September 5, 2007  ·  Lessig

The 10th Circuit decided our appeal in Golan v. Gonzales today. In a unanimous vote, the Court held that the “traditional contours of copyright protection” described in Eldred as the trigger for First Amendment review extend beyond the two “traditional First Amendment safeguards” mentioned by the Court in that case. It thus remanded the case to the District Court to evaluate section 514 of the Uruguay Round Agreements Act (“URAA”) under the First Amendment, which removed material from the public domain.

This is a very big victory. The government had argued in this case, and in related cases, that the only First Amendment review of a copyright act possible was if Congress changed either fair use or erased the idea/expression dichotomy. We, by contrast, have argued consistently that in addition to those two, Eldred requires First Amendment review when Congress changes the “traditional contours of copyright protection.” In Golan, the issue is a statute that removes work from the public domain. In a related case now on cert to the Supreme Court, Kahle v. Gonzales, the issue is Congress’s change from an opt-in system of copyright to an opt-out system of copyright. That too, we have argued, is a change in a “traditional contour of copyright protection.” Under the 10th Circuit’s rule, it should merit 1st Amendment review as well.

I suspect this decision will weigh heavily in the Supreme Court’s determination whether to grant review in the Kahle case. It also nicely demonstrates the wisdom in this part of the Eldred decision (don’t get me started on the Progress Clause part of the decision…) The rule of Eldred, as interpreted by the 10th Circuit (and by us) is that Congress gets a presumption of First Amendment constitutionality when it legislates consistent with its tradition. But when it changes that tradition, its changes must be scrutinized under the First Amendment. This is an interesting constitutional argument — echoing some of Justice Scalia’s jurisprudence, as we argue in the cert petition. And it also makes a great deal of sense: practices unchanged for 200 years are less likely to raise First Amendment problems (but see …); but whether or not immunity is justified for them, it is certainly not justified for practices that deviate from Congress’ tradition.

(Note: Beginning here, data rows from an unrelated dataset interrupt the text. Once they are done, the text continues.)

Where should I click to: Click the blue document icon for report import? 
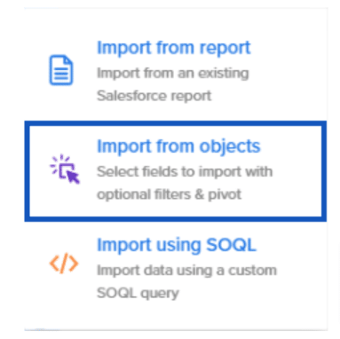click(x=61, y=70)
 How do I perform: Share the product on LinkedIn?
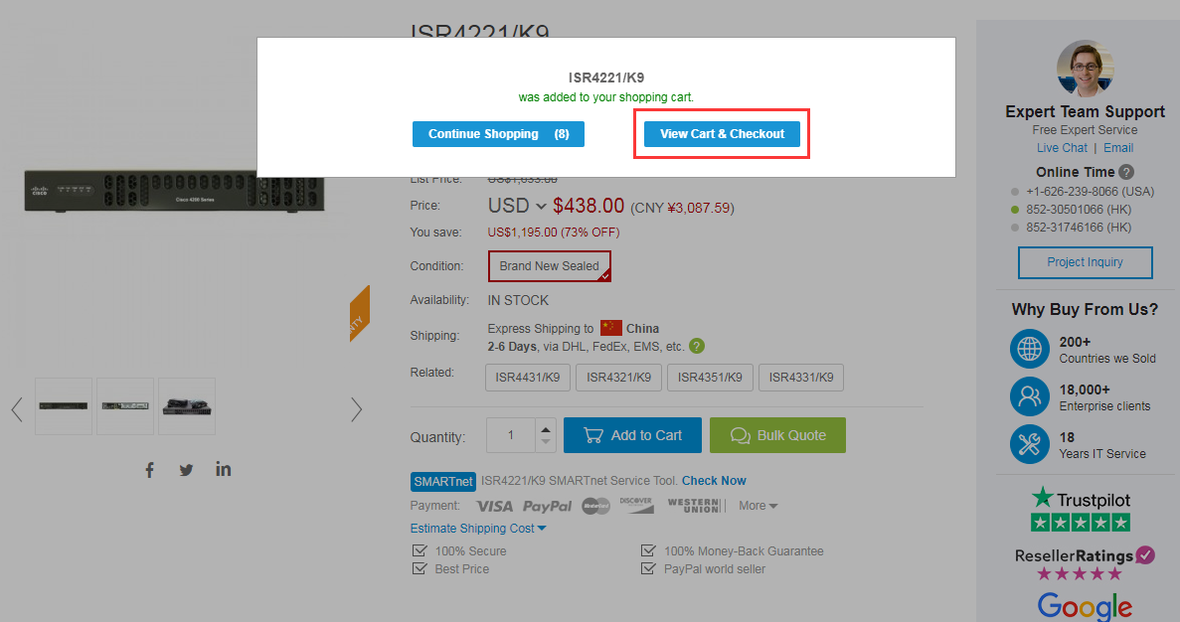click(223, 469)
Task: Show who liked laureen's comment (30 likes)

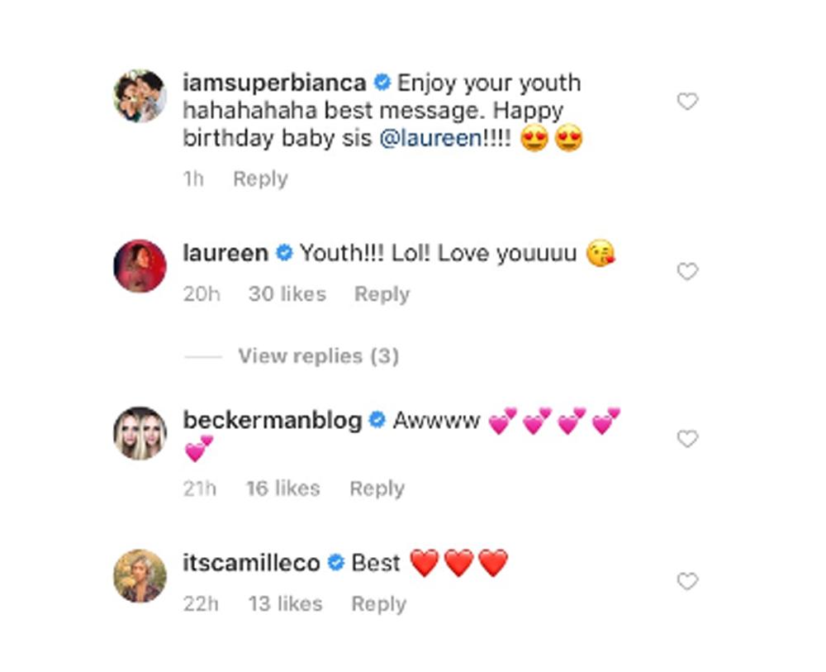Action: (287, 294)
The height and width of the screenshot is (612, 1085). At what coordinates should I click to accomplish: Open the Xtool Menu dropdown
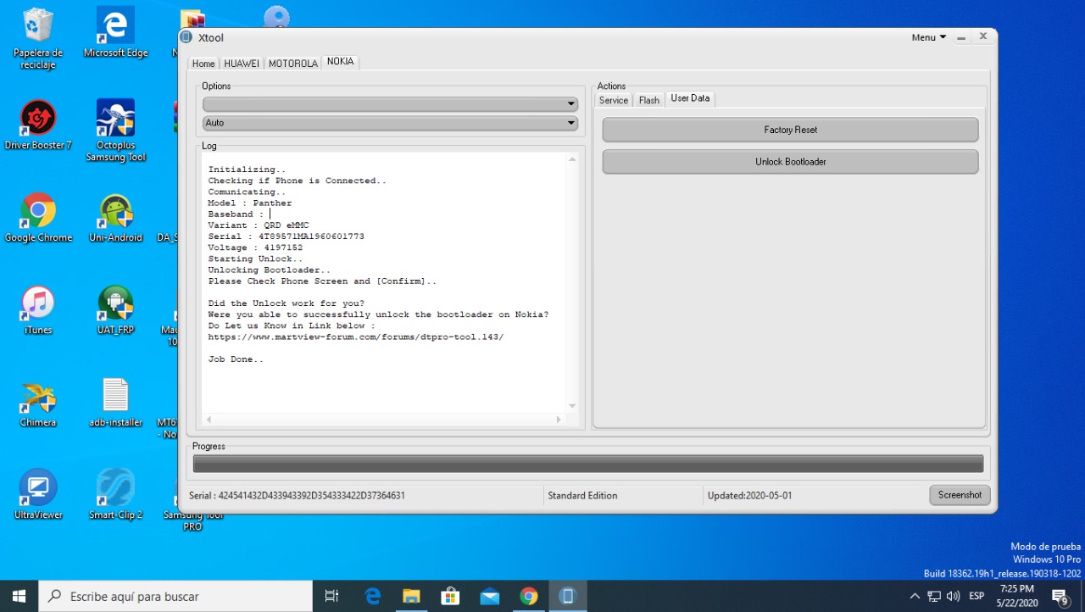[x=929, y=37]
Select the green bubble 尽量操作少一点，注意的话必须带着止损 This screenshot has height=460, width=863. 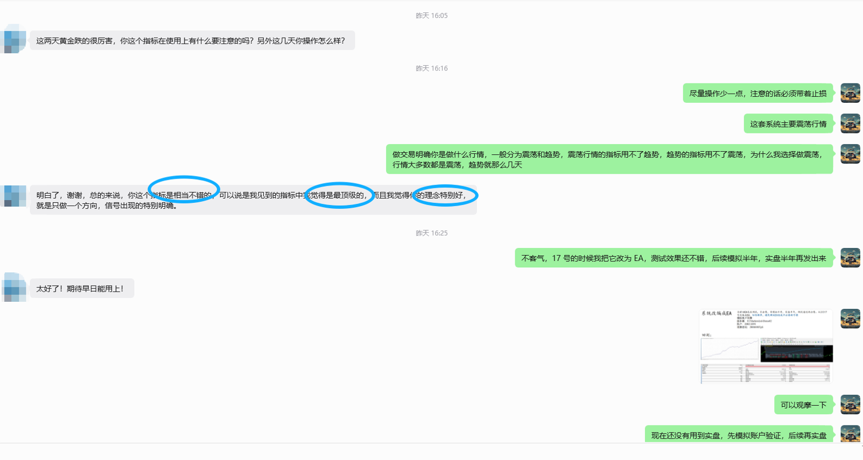[758, 93]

The opinion by Judge Henry is well worth the read. The argument was one the best I have seen. All three judges knew the case cold. It is a measure of how good courts can be that they took such care to review this case.

Thanks to everyone on our team that made this possible. First the clients — Lawrence Golan, the Richard Kapp Estate, S.A. Publishing, Symphony of the Canyons, Ron Hall and John McDonough (all of whom use and build upon material in the public domain; all of whom were negatively affected by Congress’s removal of material from the public domain). But also and especially to the gaggle of fantastic lawyers who supported us in the case — the Denver firm of Wheeler, Trigg, Kennedy, and Stanford CIS lawyers Chris Sprigman, Ed Lee, Jennifer Granick, David Olson, David Levine, Colette Vogel, Elizabeth Rader and Lauren Gelman (Tony Falzone came on afterwards).

  • http://www.jrconsumer.com RV

    A very big victory indeed!

  • http://joi.ito.com/ Joi Ito

    w00t! Congratulations!

  • aj

    I’m glad that there was some useful language that came out of Eldred. Congratulations, and thanks for making it difficult for them to get the sugar cube back from our tea.

  • Steve Johnson

    Congratulations on the victory and keep up the good work!

  • anon

    Congratulations. Can someone give a short summary of what works are now available once again in the public domain thanks to this ruling?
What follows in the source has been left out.